Each line of the data has to be transcribed exactly.

··· EXTRACTED INFORMATION ···

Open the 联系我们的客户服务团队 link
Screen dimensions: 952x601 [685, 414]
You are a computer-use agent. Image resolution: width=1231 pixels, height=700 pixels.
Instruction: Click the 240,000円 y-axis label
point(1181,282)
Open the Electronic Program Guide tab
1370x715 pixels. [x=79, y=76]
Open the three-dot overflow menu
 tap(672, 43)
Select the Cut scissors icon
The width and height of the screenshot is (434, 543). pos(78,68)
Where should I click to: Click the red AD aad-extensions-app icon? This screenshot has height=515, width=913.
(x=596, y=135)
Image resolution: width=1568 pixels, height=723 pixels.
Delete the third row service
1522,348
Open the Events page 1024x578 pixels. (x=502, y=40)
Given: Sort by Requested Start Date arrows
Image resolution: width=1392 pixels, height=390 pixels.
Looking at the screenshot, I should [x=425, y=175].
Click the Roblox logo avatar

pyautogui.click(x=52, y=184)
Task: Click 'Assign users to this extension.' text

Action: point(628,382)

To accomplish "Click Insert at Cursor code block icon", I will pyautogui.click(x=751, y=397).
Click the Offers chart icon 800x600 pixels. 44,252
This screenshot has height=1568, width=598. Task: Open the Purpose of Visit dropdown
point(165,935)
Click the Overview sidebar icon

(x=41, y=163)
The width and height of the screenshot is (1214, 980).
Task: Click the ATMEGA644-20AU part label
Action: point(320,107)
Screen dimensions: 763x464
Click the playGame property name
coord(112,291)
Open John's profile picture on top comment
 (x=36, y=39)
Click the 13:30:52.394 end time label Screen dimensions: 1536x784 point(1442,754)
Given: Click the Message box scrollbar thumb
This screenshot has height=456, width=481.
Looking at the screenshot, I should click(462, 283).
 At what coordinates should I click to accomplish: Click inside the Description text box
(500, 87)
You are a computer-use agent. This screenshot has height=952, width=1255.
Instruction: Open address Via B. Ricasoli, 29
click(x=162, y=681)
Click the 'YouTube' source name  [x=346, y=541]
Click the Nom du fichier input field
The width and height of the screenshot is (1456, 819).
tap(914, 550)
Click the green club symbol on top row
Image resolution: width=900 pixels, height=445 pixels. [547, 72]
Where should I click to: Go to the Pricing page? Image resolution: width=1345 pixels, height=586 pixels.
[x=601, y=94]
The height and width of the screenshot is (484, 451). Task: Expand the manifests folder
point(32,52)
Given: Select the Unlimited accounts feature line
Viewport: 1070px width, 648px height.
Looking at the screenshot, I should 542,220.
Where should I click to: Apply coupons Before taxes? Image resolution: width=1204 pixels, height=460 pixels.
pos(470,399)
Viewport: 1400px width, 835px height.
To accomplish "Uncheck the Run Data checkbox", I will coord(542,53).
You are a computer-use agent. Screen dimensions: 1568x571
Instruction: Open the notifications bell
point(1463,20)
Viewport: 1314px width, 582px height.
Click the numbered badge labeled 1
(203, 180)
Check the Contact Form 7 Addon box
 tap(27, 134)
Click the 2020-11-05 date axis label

···

▶ **OUTPUT OF THE TASK**:
Open the 联系我们的客户服务团队 link
Screen dimensions: 952x601 [685, 414]
You are a computer-use agent. Image resolution: width=1231 pixels, height=700 pixels.
Instruction: Click the 240,000円 y-axis label
point(1181,282)
Open the Electronic Program Guide tab
1370x715 pixels. [x=79, y=76]
Open the three-dot overflow menu
 tap(672, 43)
Select the Cut scissors icon
The width and height of the screenshot is (434, 543). pos(78,68)
Where should I click to: Click the red AD aad-extensions-app icon? This screenshot has height=515, width=913.
(x=596, y=135)
Image resolution: width=1568 pixels, height=723 pixels.
Delete the third row service
1522,348
Open the Events page 1024x578 pixels. (x=502, y=40)
Given: Sort by Requested Start Date arrows
Image resolution: width=1392 pixels, height=390 pixels.
Looking at the screenshot, I should [x=425, y=175].
Click the Roblox logo avatar

pyautogui.click(x=52, y=184)
Task: Click 'Assign users to this extension.' text

Action: point(628,382)

To accomplish "Click Insert at Cursor code block icon", I will pyautogui.click(x=751, y=397).
Click the Offers chart icon 800x600 pixels. 44,252
This screenshot has height=1568, width=598. Task: Open the Purpose of Visit dropdown
point(165,935)
Click the Overview sidebar icon

(x=41, y=163)
The width and height of the screenshot is (1214, 980).
Task: Click the ATMEGA644-20AU part label
Action: point(320,107)
Screen dimensions: 763x464
Click the playGame property name
coord(112,291)
Open John's profile picture on top comment
 (x=36, y=39)
Click the 13:30:52.394 end time label Screen dimensions: 1536x784 point(1442,754)
Given: Click the Message box scrollbar thumb
This screenshot has height=456, width=481.
Looking at the screenshot, I should click(462, 283).
 At what coordinates should I click to accomplish: Click inside the Description text box
(500, 87)
You are a computer-use agent. This screenshot has height=952, width=1255.
Instruction: Open address Via B. Ricasoli, 29
click(x=162, y=681)
Click the 'YouTube' source name  [x=346, y=541]
Click the Nom du fichier input field
The width and height of the screenshot is (1456, 819).
tap(914, 550)
Click the green club symbol on top row
Image resolution: width=900 pixels, height=445 pixels. [547, 72]
Where should I click to: Go to the Pricing page? Image resolution: width=1345 pixels, height=586 pixels.
[x=601, y=94]
The height and width of the screenshot is (484, 451). Task: Expand the manifests folder
point(32,52)
Given: Select the Unlimited accounts feature line
Viewport: 1070px width, 648px height.
Looking at the screenshot, I should 542,220.
Where should I click to: Apply coupons Before taxes? Image resolution: width=1204 pixels, height=460 pixels.
pos(470,399)
Viewport: 1400px width, 835px height.
To accomplish "Uncheck the Run Data checkbox", I will coord(542,53).
You are a computer-use agent. Screen dimensions: 1568x571
Instruction: Open the notifications bell
point(1463,20)
Viewport: 1314px width, 582px height.
Click the numbered badge labeled 1
(203, 180)
Check the Contact Form 7 Addon box
 tap(27, 134)
Click the 2020-11-05 date axis label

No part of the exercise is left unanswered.